Da settembre gli studenti in Francia fino a 15 anni non potranno più utilizzare in classe lo smartphone, né qualsiasi altro dispositivo connesso al web. Il divieto entra in vigore a livello nazionale in virtù della legge approvata, in via definitiva, dal Parlamento francese. L’uso di smartphone, tablet e smartwatch sarà consentito solo per usi pedagogici a seconda dei regolamenti interni degli istituti scolastici, che potranno creare una sorta di “deposito” di telefonini all’ingresso della scuola o autorizzare gli allievi a tenerli, spenti, nello zaino. Il governo metterà a punto nelle prossime settimane un vademecum pratico per studenti e professori per spiegare meglio i contenuti della legge. Una legge promessa in campagna elettorale dal presidente Emmanuel Macron e proposta dai deputati del partito LREM (comunemente conosciuto come En Marche! e fondato da Macron).

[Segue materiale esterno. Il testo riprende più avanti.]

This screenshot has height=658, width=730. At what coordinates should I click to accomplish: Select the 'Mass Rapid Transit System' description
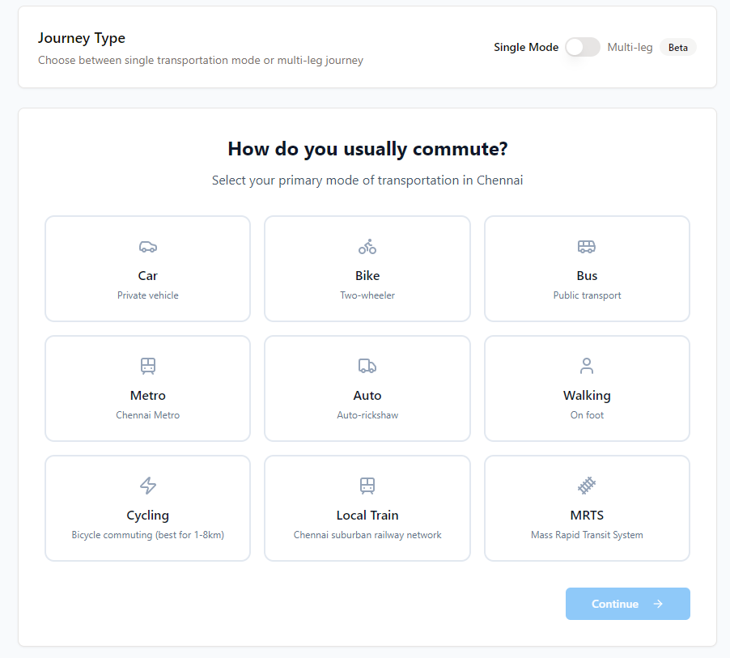pos(587,535)
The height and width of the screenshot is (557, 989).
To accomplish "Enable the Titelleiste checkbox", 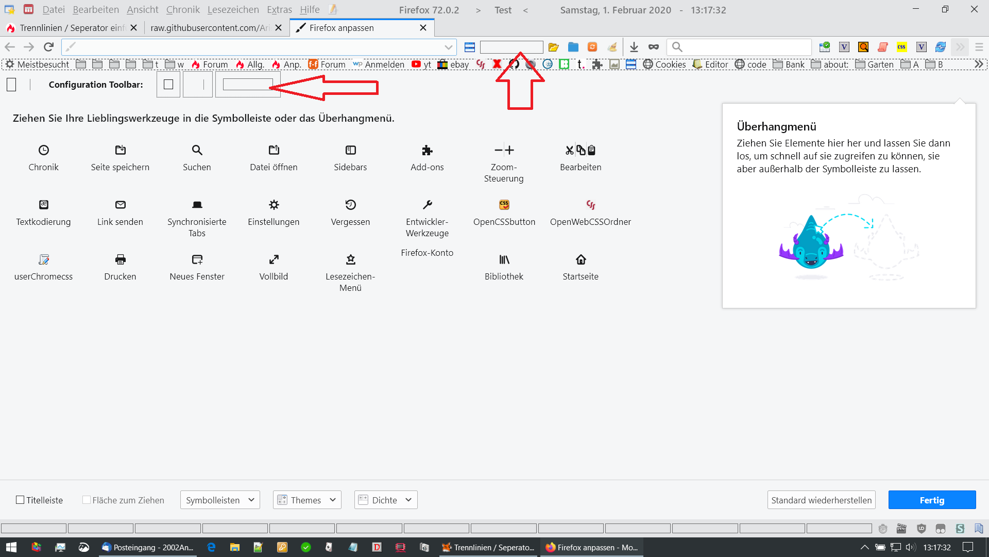I will tap(20, 500).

In Francia divieto per gli studenti fino a 15 anni

La legge approvata dall’Assemblée Nationale impone il divieto di usare in aula dispositivi collegati al web per gli studenti delle scuole primarie e secondarie di primo grado, fino ai 15 anni di età. I device possono essere, invece, utilizzati, nelle attività extracurriculari e per gli allievi diversamente abili. Più soft il divieto per le scuole superiori che saranno lasciate libere di applicare un divieto parziale o totale all’uso della tecnologia connessa in rete. Il Codice dell’istruzione vietava già per legge, dal 2010, l’uso di telefoni cellulari “durante ogni attività di insegnamento e nei luoghi previsti dal regolamento interno”. Infatti circa la metà delle scuole transalpine aveva già inserito nel regolamento interno il divieto di smartphone in classe, eccezione fatta che per il cortile durante la ricreazione, ma secondo il ministro dell’Istruzione Jean-Michel Blanquer “questo divieto mancava di un solco giuridico solido”. Ecco la necessità di una legge nazionale che renderà cogente il regolamento uniformando il divieto in tutte le scuole della Francia.

E in Italia? Qual è la posizione del Miur

La legge, appena approvata in Francia, dovrebbe essere presa in considerazione anche dal ministro italiano dell’Istruzione, Marco Bussetti, dopo che la ministra Valeria Fedeli aveva invece sdoganato fra mille polemiche (prima delle elezioni del 4 marzo) l’utilizzo dei cellulari in classe a scopo didattico, mentre Matteo Salvini aveva messo nel suo programma di governo il divieto.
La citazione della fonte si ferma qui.